Data records
────────────────────

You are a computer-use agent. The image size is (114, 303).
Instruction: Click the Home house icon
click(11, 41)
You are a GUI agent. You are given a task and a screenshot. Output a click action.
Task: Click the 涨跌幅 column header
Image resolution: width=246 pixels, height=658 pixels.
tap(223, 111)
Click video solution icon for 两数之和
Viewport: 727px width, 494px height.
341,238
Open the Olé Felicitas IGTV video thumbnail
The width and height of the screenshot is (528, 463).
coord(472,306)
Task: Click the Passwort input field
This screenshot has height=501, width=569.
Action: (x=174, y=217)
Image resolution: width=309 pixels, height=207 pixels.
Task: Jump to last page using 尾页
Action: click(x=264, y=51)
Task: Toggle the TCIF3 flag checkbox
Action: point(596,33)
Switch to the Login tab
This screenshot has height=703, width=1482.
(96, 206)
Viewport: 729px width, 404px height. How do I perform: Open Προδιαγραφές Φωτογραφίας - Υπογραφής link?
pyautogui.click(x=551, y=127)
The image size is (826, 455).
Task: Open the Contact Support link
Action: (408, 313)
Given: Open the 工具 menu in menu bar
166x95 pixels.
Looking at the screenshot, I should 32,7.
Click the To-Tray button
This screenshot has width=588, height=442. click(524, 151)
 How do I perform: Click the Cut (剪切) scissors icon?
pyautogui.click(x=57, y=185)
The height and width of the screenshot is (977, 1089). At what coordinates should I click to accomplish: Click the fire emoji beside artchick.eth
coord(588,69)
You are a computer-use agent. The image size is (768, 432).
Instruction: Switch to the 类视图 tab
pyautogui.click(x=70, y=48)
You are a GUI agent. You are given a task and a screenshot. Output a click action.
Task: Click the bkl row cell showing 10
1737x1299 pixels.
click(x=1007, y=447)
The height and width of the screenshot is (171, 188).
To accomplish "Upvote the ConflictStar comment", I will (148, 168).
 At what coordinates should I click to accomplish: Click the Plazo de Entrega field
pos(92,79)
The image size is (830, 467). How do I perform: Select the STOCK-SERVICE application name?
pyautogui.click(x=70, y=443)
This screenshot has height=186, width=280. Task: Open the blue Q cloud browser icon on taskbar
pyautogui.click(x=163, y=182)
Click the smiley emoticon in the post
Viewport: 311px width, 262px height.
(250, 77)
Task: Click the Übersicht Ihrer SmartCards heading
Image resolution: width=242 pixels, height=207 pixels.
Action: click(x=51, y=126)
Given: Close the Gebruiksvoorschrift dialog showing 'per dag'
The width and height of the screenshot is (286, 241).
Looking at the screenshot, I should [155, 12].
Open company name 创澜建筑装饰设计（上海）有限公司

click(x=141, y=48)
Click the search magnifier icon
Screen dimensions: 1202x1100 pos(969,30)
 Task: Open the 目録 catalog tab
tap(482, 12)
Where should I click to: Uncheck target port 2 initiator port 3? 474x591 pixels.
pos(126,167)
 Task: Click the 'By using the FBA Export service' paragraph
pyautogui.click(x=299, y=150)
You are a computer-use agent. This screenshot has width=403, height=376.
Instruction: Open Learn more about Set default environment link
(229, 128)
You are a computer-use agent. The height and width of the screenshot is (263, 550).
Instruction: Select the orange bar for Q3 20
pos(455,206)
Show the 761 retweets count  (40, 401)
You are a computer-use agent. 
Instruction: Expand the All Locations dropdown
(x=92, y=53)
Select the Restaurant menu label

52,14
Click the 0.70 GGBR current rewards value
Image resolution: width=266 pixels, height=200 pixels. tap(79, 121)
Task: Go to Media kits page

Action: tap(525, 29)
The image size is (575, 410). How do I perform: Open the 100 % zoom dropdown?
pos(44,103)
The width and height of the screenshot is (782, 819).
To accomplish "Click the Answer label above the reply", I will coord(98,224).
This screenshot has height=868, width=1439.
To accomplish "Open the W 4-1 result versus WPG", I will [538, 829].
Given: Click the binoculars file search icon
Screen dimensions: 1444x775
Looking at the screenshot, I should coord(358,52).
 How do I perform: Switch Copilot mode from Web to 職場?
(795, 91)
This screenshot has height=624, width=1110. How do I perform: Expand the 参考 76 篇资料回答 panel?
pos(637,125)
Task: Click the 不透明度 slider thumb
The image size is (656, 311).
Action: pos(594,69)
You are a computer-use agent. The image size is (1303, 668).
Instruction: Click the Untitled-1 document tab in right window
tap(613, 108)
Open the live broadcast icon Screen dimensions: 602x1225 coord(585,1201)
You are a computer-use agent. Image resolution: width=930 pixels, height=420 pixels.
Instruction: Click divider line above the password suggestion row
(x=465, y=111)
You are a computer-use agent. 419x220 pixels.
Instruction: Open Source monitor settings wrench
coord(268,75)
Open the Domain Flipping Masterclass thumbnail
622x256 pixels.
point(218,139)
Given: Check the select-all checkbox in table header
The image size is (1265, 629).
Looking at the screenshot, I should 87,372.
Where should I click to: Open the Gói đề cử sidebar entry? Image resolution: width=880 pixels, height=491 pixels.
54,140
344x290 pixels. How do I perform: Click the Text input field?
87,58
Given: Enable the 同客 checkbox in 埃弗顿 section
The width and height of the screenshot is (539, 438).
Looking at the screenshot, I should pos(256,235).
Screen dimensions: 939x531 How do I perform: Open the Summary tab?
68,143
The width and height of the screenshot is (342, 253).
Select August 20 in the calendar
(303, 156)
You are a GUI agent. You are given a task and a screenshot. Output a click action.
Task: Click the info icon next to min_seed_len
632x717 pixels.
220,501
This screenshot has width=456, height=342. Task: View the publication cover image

────────────────────

§ Prompt
Starting from the line containing "Instruction: Click divider", repeat each line through the end of the entries, exactly.

§ Exercise answer
Instruction: Click divider line above the password suggestion row
(x=465, y=111)
You are a computer-use agent. 419x220 pixels.
Instruction: Open Source monitor settings wrench
coord(268,75)
Open the Domain Flipping Masterclass thumbnail
622x256 pixels.
point(218,139)
Given: Check the select-all checkbox in table header
The image size is (1265, 629).
Looking at the screenshot, I should 87,372.
Where should I click to: Open the Gói đề cử sidebar entry? Image resolution: width=880 pixels, height=491 pixels.
54,140
344x290 pixels. How do I perform: Click the Text input field?
87,58
Given: Enable the 同客 checkbox in 埃弗顿 section
The width and height of the screenshot is (539, 438).
Looking at the screenshot, I should pos(256,235).
Screen dimensions: 939x531 How do I perform: Open the Summary tab?
68,143
The width and height of the screenshot is (342, 253).
Select August 20 in the calendar
(303, 156)
You are a GUI agent. You are given a task and a screenshot. Output a click action.
Task: Click the info icon next to min_seed_len
632x717 pixels.
220,501
This screenshot has width=456, height=342. Task: View the publication cover image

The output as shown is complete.